コラム・特集
三浦 るり 2022.2.16

世界の建設会社ランキング!!世界市場シェアTOP16の企業とは?

CONTENTS
  1. 建設業界の世界市場シェアTOP16
  2. 中国企業が市場を牽引、日本企業は4社ランクイン
  3. 市場規模は12.7兆ドル!今後も拡大予想
建設会社の中には自国内だけにとどまらず海外のプロジェクトを手掛けるものもある。グローバル市場はどのような状況なのだろうか?そこで、建設分野のグローバル市場について調べてみた。シェア上位を占めるのはどんな企業か、また、日本企業はどのようなポジションにあるかを紹介する。


建設業界の世界市場シェアTOP16


2020年度の売上高から算出したゼネコン・建設会社の世界市場シェアランキングは以下の通り。上位16位までをシェア率の高い順に示している。

  • 1位 中国建築(中国)1.85%
  • 2位 中国中鉄(中国)1.16%
  • 3位 中国鉄建(中国)1.08%
  • 4位 中国交通建設(中国)0.74%
  • 5位 ACSグループ(スペイン)0.33%
  • 6位 ブイグ(フランス)0.25%
  • 7位 ヴァンシ(フランス)0.22%
  • 8位 ベクテル(アメリカ)0.17%
  • 9位 エファージュ(フランス)0.15%
  • 10位 鹿島建設(日本)0.14%
  • 11位 スカンスカ(スウェーデン)0.13%
  • 12位 大成建設(日本)0.13%
  • 13位 清水建設(日本)0.11%
  • 14位 キーウィット(アメリカ)0.10%
  • 15位 竹中工務店(日本)0.09%
  • 16位 ロイヤルバムグループ(オランダ)0.06%

※カッコ内は本拠地、数字はシェア率を示す。※ランキングは2020年度の売上高を基にしている。
※引用元:https://deallab.info/construction/


中国企業が市場を牽引、日本企業は4社ランクイン


ランキングでは上位4位を中国の企業が占めている。日本企業で最もシェア率が高いのは10位の鹿島建設だ。海外市場で存在感を示していても、日本に拠点がない企業は珍しくなく馴染みが薄いものもあるだろう。
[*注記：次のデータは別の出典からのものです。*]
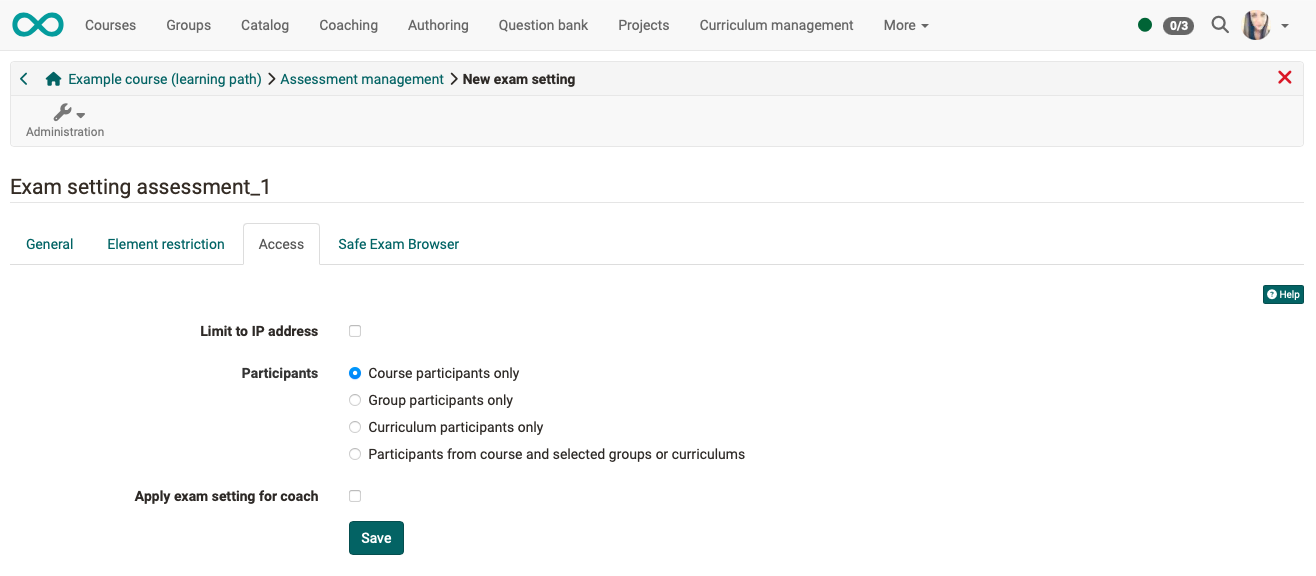This screenshot has height=576, width=1316.
Task: Enable the Limit to IP address checkbox
Action: pyautogui.click(x=354, y=330)
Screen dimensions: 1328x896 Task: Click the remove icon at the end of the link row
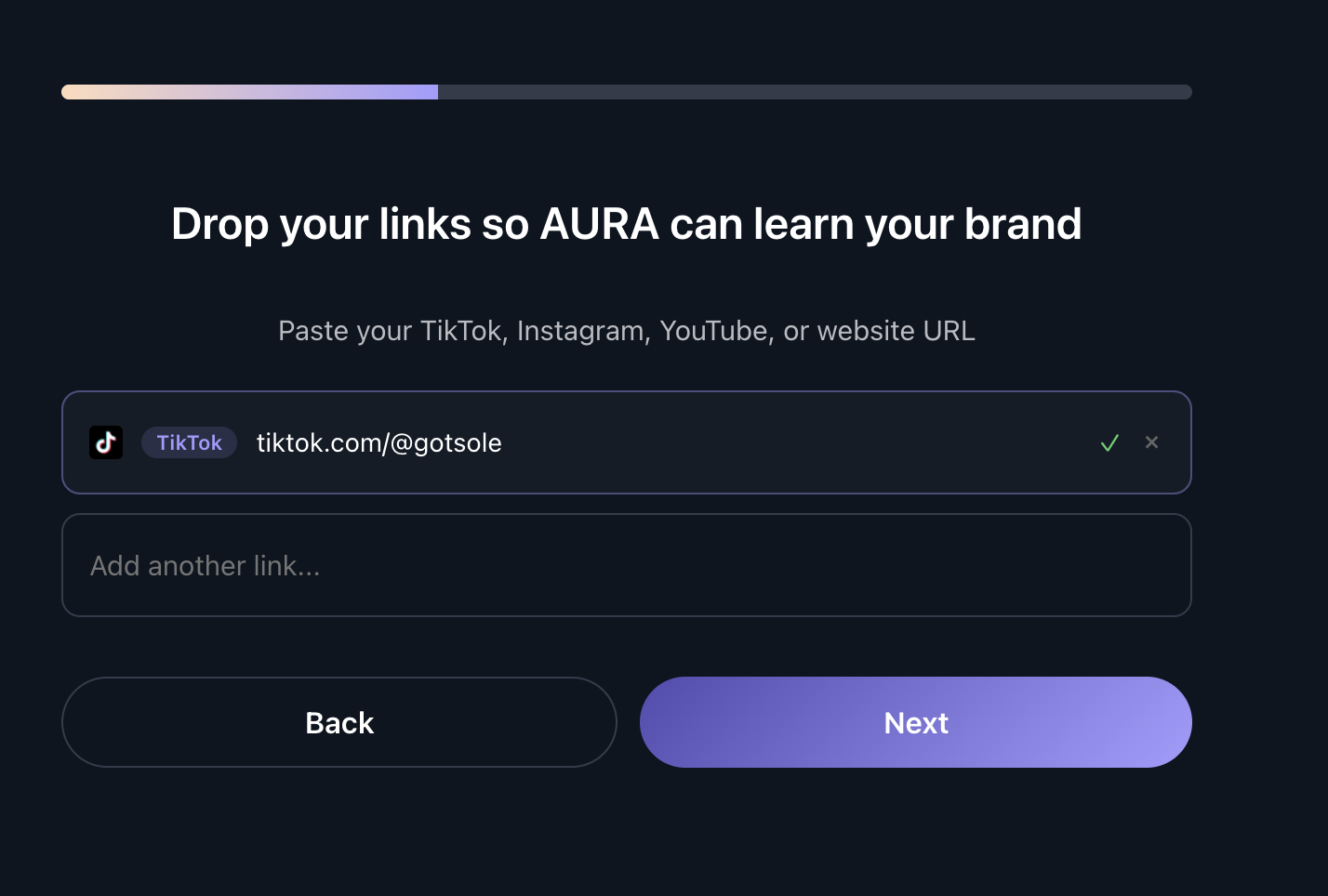[x=1152, y=442]
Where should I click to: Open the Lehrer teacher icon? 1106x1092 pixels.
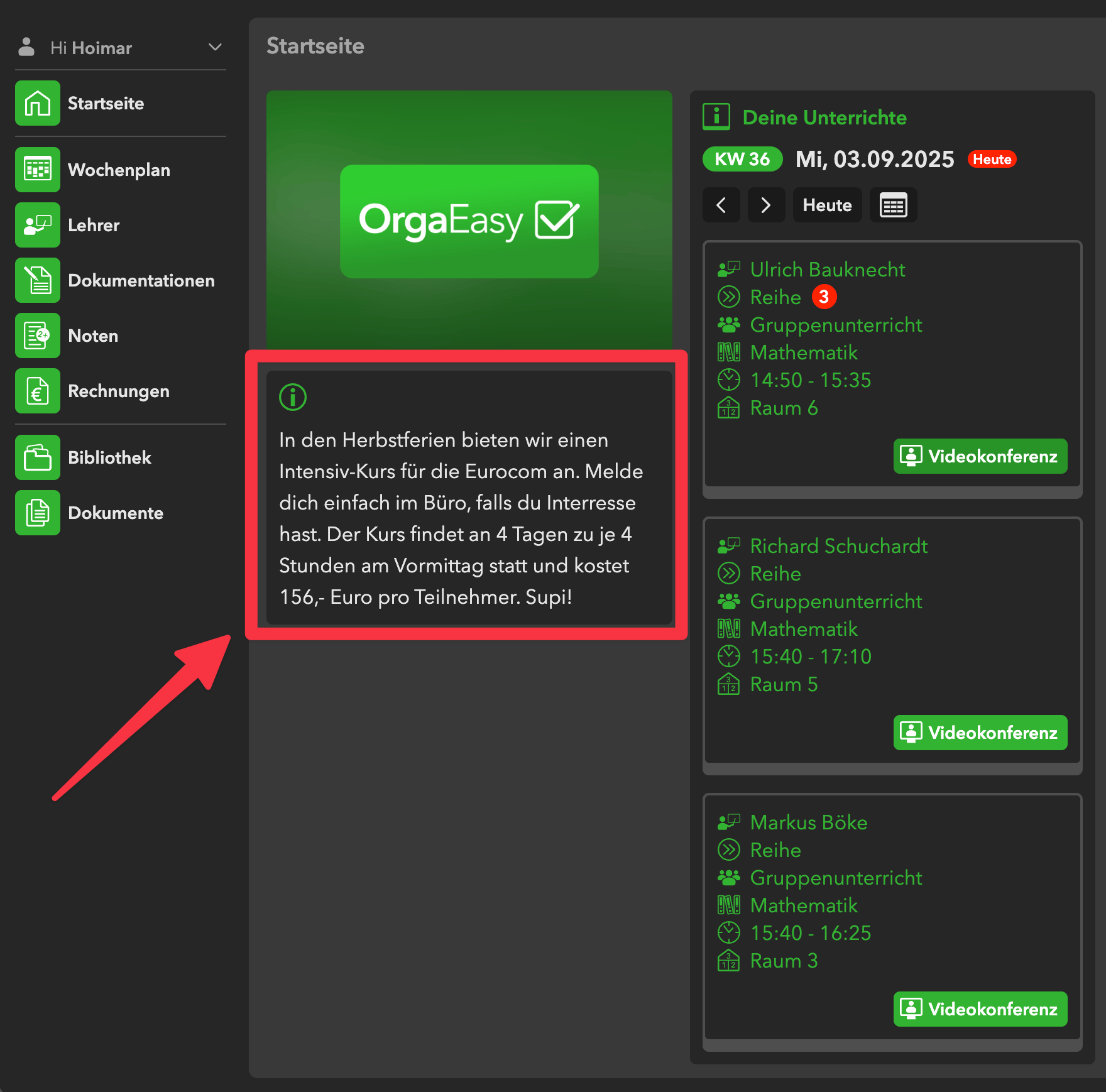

そこで、各企業の概要や主な実績についてまとめてみた。

1位 中国建築 (中国)
中国建築股份有限公司(China State Construction Engineering Corporation Limited)は、中国の国有企業である中国建築集団有限公司の子会社。国内事業においても業界トップクラスのシェアを占めている。

近年では、カンボジアのプノンペン国際空港ターミナル、シンガポールのMRTサークル線、ガボン共和国のアリバンデン総合学校などを手掛けている。
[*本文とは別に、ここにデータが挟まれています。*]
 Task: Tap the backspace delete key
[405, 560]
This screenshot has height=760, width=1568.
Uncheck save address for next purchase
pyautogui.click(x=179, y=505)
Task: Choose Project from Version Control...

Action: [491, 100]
中国建築股份有限公司:https://www.cscec.com


写真はイメージ/Shutterstockより


2位 中国中鉄(中国)
中国中鉄股份有限公司(China Railway Group Limited)は、100年以上の歴史をもつ総合建設企業である。もともとは中国鉄道省の工学総局および設計総局に位置していたが、組織の改編により2007年に中国中鉄として設立された。現在までに中国の総鉄道走行距離の3分の2以上を占める鉄道の建設に関わっている。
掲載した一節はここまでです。